[INPUT DATA]

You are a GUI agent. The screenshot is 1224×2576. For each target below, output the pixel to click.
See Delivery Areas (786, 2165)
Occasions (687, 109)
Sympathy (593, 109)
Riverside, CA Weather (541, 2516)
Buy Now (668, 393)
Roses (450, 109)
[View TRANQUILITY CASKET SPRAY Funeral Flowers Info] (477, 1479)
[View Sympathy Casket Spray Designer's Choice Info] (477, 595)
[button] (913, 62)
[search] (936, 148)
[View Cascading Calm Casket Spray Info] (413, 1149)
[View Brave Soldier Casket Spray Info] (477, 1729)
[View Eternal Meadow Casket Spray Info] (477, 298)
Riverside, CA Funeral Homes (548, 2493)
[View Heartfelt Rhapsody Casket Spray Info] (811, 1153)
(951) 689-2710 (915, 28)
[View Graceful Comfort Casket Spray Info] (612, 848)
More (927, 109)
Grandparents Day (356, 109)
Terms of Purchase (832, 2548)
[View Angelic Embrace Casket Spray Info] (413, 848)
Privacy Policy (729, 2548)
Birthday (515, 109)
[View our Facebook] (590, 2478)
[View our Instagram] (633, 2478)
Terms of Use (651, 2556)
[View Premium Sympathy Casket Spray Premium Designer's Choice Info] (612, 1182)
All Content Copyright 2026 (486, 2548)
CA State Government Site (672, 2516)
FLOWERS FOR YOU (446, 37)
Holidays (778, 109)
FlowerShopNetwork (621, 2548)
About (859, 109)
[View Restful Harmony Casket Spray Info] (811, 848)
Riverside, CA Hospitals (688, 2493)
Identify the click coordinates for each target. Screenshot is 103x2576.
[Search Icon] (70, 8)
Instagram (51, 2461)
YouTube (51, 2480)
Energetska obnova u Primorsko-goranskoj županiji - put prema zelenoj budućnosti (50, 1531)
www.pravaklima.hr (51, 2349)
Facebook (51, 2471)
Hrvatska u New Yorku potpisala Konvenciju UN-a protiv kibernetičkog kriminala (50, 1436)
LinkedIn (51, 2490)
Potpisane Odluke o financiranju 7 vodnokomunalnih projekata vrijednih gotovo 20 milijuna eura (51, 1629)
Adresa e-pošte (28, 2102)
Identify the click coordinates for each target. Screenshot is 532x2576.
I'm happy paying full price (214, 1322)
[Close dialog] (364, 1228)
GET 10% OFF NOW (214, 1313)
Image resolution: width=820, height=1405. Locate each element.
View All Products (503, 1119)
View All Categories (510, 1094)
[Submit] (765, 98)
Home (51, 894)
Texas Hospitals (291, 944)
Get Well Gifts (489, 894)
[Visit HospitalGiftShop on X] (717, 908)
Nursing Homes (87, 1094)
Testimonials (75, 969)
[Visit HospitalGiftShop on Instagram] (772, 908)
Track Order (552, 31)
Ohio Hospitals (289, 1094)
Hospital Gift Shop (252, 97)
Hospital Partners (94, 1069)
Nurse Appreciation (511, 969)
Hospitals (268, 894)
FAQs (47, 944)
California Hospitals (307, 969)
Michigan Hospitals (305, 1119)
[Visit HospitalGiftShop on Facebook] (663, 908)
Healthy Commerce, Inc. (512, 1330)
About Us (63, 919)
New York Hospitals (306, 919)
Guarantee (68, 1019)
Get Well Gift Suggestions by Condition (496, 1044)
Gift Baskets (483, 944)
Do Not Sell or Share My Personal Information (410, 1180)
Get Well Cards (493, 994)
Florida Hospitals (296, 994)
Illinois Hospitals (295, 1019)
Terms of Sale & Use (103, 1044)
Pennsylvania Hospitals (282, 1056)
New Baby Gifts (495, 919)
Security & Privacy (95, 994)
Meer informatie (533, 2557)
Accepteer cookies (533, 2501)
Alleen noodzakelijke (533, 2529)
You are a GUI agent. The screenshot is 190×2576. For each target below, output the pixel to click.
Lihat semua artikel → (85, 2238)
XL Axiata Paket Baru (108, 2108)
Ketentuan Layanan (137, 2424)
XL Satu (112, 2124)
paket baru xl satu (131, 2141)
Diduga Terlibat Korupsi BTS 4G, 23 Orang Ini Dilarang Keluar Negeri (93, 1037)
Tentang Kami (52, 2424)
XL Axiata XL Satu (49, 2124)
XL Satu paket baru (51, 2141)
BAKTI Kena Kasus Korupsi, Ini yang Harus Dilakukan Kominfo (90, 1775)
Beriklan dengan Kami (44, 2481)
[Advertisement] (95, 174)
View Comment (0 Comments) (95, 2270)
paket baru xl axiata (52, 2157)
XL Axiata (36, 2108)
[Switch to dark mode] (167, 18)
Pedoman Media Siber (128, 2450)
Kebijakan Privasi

[WORK TASK] The response should hold exactly the lines starting at the line with "You are a GUI agent. The screenshot is 190×2576." and ending at the line with "Diduga Terlibat Korupsi", and no other line of the material above.

[ANSWER TO THIS EXERCISE]
You are a GUI agent. The screenshot is 190×2576. For each target below, output the pixel to click.
Lihat semua artikel → (85, 2238)
XL Axiata Paket Baru (108, 2108)
Ketentuan Layanan (137, 2424)
XL Satu (112, 2124)
paket baru xl satu (131, 2141)
Diduga Terlibat Korupsi BTS 4G, 23 Orang Ini Dilarang Keluar Negeri (93, 1037)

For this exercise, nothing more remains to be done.